Dysregulation of KCNQ1OT1 promotes cholangiocarcinoma progression via miR-140-5p/SOX4 axis.

It is commonly recognized that aberrant expression of long non-coding RNAs (lncRNAs) is an important cause of cancer progression. The oncogenic property of KCNQ1OT1 has been identified in several malignant tumors. Here, we decided to explore the biological function and molecular mechanism of KCNQ1OT1 in cholangiocarcinoma (CCA). The expression conditions of KCNQ1OT1 in different tissues and cell lines were examined with qRT-PCR analysis. As expected, KCNQ1OT1 was highly expressed in CCA tissues and cell lines. Results of functional assays revealed the oncogenic function of KCNQ1OT in cholangiocarcinoma progression. The positive effect of KCNQ1OT1 on cell proliferation, invasion and epithelial-mesenchymal transition was identified by performing MTT assay, colony formation assay, transwell invasion assay and western blotting.

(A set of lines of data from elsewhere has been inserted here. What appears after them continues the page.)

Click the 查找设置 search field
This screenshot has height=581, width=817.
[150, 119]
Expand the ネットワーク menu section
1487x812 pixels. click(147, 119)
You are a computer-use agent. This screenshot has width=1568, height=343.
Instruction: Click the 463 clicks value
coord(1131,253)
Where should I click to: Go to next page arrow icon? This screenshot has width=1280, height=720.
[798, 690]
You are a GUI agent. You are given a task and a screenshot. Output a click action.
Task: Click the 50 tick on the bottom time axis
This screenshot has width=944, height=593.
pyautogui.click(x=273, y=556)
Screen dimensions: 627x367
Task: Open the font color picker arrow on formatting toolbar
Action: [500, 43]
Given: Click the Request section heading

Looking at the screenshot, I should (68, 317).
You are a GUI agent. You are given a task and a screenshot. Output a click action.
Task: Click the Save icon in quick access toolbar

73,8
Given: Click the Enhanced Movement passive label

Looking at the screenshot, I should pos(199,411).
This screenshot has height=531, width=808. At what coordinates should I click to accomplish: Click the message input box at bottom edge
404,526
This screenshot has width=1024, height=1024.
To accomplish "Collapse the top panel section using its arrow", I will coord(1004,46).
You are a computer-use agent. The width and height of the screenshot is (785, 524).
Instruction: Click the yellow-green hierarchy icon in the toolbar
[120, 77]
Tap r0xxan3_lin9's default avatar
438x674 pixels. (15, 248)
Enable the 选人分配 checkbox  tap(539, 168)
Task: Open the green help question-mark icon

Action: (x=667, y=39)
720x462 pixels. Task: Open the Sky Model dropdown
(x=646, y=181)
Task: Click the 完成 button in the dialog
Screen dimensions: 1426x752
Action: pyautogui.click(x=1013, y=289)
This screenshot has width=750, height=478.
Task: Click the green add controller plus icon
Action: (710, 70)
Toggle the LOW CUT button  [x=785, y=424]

Whereas, the negative effect of KCNQ1OT1 on the cell apoptosis was tested with flow cytometry analysis. Mechanism investigation revealed that KCNQ1OT1 can act as a ceRNA to improve CCA progression by regulating miR-140-5p/SOX4 axis. Recue assays were conducted to demonstrate the actual effects of KCNQ1OT1-miR-140-5p-SOX4 pathway on CCA progression.